The Leaning Water Butt of Pisa

Well, maybe not of Pisa...

.. but it's certainly leaning!

This is what happens when your Client's lazy workmen lay lovely decorative brick pavers (like bricks but without the indented "frog" on the underside) to make a neat apron in front of the toolhouse door.. but fail to make a proper concreted edge for it.

They then plonked the water butt right on the very edge of the loose-laid brick pavers.

And is anyone surprised at the result? The weight of the water - which is conveniently 1kg per 1 litre, and it's a slimline 100 litre water butt, so you can do the maths yourself - pressed down on the pavers, there is no edge to stop them spreading, and whoopsadaisy, the whole thing starts to lean.

Worse, once a water butt starts to lean, it often over-fills, and the water then dribbles out of the lid (along with all the rainfall on top of it) and runs off the downhill side, so the earth under the spreading pavers gets extra erosion, offering less and less support to the pavers.

We all know where this is going to end, don't we!

If you are faced with one of these, the proper solution is to unplug the filler pipe so no more water goes in: use up the water in the butt, then lift it off the plastic stand.

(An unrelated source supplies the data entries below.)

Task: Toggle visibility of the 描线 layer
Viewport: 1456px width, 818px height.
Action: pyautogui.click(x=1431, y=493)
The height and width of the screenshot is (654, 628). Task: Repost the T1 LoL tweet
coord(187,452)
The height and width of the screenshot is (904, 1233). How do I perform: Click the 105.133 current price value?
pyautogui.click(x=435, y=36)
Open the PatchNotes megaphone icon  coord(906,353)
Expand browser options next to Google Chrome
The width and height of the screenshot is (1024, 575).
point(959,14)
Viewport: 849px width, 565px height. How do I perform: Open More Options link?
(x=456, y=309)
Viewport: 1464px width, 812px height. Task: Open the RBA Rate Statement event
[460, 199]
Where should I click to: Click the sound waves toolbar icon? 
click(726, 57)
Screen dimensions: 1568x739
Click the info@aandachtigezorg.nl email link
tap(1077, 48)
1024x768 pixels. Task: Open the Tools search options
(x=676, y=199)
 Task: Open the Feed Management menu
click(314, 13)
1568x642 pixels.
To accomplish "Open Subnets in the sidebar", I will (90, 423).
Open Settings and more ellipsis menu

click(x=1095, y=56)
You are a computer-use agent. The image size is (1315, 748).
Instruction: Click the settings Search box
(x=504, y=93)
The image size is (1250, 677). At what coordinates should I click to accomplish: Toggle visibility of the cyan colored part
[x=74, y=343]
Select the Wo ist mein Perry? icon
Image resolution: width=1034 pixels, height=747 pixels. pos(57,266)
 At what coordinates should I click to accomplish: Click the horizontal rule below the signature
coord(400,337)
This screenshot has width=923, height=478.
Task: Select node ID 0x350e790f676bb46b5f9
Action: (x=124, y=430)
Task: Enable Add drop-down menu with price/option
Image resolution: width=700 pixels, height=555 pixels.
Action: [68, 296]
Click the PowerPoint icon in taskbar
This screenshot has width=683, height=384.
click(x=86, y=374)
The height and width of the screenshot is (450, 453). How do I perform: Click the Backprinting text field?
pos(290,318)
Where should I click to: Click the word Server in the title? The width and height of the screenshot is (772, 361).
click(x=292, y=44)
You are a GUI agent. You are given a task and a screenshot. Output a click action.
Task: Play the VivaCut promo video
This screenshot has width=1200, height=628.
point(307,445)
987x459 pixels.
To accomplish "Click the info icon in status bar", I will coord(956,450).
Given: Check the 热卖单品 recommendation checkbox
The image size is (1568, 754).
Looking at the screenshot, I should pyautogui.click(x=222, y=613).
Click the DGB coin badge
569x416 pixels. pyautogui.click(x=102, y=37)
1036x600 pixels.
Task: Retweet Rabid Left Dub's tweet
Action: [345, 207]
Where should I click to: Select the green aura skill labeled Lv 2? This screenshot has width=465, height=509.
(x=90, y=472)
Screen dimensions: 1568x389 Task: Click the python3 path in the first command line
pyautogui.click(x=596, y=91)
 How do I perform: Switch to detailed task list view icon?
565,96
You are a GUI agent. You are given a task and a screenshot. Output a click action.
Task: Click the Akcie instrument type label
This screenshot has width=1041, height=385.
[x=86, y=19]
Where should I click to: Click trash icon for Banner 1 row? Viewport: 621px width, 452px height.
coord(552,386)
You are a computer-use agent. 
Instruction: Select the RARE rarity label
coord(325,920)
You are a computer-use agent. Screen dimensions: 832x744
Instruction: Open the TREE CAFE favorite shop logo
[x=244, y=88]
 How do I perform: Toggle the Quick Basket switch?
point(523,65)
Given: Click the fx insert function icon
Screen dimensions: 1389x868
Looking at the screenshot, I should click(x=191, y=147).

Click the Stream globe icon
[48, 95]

Move the stand out of the way, relay the pavers onto a concrete mix instead of onto sand, and if at all possible, concrete in a line of edging stones, to support them.

If you can't do all this, then the cheapo answer is to empty the butt as above, and find a single concrete slab that is big enough for the plastic stand. Put this under the stand, chock it up as necessary to get it level, then replace the butt, and reconnect the filler pipe. Be warned, however, that by doing this, you raise the butt by the thickness of the slab, so it might not fill properly.

This leaves you with the options of either having to excavate under the loose laid pavers (thus worsening their problem) to lower them by the thickness of the slab - or having to drill a new filler hole in the side of the butt. Both of these options are tiresome.

If you are lucky, you may find that the sinking of the pavers is more or less the same as the thickness of the slab, in which case everything will work perfectly: or, you might be able to adjust the section of the downpipe where the filler pipe originates: often they are quite loosely fitted, and you may be able to wedge the downpipe end of the pipe at the top of its range, so to speak, so that the water will flow again.

Honestly, where in the job description for "Gardener" did it say "Water Engineer"?!